South African-born Rawlinson joined the 2nd Battalion Parachute Regiment in 2009, before serving on an operational tour of Afghanistan between 2010 and ‘11. A Post-Traumatic Stress Disorder (PTSD) and several degenerative discs in his back saw him placed on medical leave before being fully discharged in August 2014. He now lives in Leamington Spa having secured an engineering role at Jaguar Land Rover.

Rawlinson said: “I am hugely grateful to Invictus Games Racing for giving me the once-in-a-lifetime opportunity to race in the British GT Championship. I am most looking forward to the thrill of competition and the opportunity to be part of a tight team – both things that were integral during my time in the Parachute Regiment. I hope to broaden my knowledge of motorsport and to achieve a podium finish, which would be incredible! I look forward to the year ahead and want to make memories that will last a lifetime.”

Norfolk, who lives in Hampshire, served on several operational tours to Iraq and Afghanistan as a Royal Air Force Sergeant. In 2008, he assisted with a multiple casualty recovery at Camp Bastion. The desperate scenes that Ben witnessed that day reshaped his life. The events culminated in complex post-traumatic stress disorder (C-PTSD), anxiety and depression. He was medically discharged from the RAF in November 2017.
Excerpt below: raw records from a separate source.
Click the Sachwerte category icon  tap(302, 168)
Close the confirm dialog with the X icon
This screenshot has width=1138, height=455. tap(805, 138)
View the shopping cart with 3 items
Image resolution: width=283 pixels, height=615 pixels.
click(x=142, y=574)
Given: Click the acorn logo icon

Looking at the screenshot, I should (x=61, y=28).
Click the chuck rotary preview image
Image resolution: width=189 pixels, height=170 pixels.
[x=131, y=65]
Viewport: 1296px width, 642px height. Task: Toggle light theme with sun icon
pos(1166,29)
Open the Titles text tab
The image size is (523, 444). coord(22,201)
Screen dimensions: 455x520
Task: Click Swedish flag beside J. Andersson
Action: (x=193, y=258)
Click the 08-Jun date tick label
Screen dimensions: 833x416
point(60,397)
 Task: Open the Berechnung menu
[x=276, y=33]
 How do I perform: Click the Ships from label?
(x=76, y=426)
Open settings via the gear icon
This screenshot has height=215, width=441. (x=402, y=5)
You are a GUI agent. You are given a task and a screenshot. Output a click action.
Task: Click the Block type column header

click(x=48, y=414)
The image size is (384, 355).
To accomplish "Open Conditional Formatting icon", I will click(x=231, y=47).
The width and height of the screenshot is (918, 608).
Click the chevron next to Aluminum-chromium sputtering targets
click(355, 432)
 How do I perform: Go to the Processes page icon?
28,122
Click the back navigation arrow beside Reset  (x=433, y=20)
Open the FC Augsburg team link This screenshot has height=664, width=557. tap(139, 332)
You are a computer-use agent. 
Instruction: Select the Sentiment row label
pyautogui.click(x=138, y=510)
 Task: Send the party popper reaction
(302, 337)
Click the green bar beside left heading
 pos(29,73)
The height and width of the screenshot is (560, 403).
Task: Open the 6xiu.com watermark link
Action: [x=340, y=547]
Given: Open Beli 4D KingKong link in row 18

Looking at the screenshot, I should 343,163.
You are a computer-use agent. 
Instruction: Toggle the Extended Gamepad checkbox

Norfolk said: “I am so excited to be involved in such a big project. Racing has been a passion of mine for over 20 years and British GT is a real step up from the grassroots motorsport I am used to! I have been humbled by how many people have dedicated their time, energy and expertise into this journey as the Invictus Games Racing team – thank you; that support helps me to push further than I ever thought I could.”

By 2011 Royal Marines Commando Paul Vice MC was on his fourth tour of Afghanistan. On foot patrol in Helmand Province, he stepped on a command wire Improvised Explosive Device (IED) which detonated underneath his Section. He suffered a traumatic brain injury resulting in paralysis of his right arm. More than 400 pieces of shrapnel were removed from his body by surgeons before a below-knee amputation followed. Undeterred, Paul, who now lives in Exeter, went on to become the most successful male athlete at the 2016 Invictus Games winning seven medals, including two golds.

Vice said: “Over my fairly short existence I have been lucky enough to have experienced some of life’s ecstatic highs and devastating lows. Now – after a lot of hard work, dedication and travelling up a steep learning curve – the next step in my journey sees me join the Invictus Games Racing team. The upcoming British GT Championship will see me climb this curve even higher. With an amazing team around me, both at home and on the track, I can’t wait to see what the next year will bring. Joy, smiles, laughter, pain or tears – I am ready.”

In 2011, 14 years after first joining the Royal Marines, Major Steve McCulley was nearly killed by an Improvised Explosive Device (IED) while leading 175 Royal Marines in Helmand Province, Afghanistan. Miraculously, he survived. However, the resultant injuries were so serious that he lay in a coma for three weeks. A gruelling two-year physical rehabilitation programme followed but his military career was over. Steve, who lives in Portsmouth, was helped through his rehabilitation by his long-held love of motorsport.

McCulley said: “I am extremely excited to be joining the Invictus Games Racing Team and competing in the British GT Championship this year. It is an incredible opportunity to be part of a team that has brought together a number of personnel and organisations, the sum of which will make for a very interesting season. With a 70% podium finish rate in the 2017 Caterham 310R Championships, I am fully committed to translating that success into British GT for 2018.”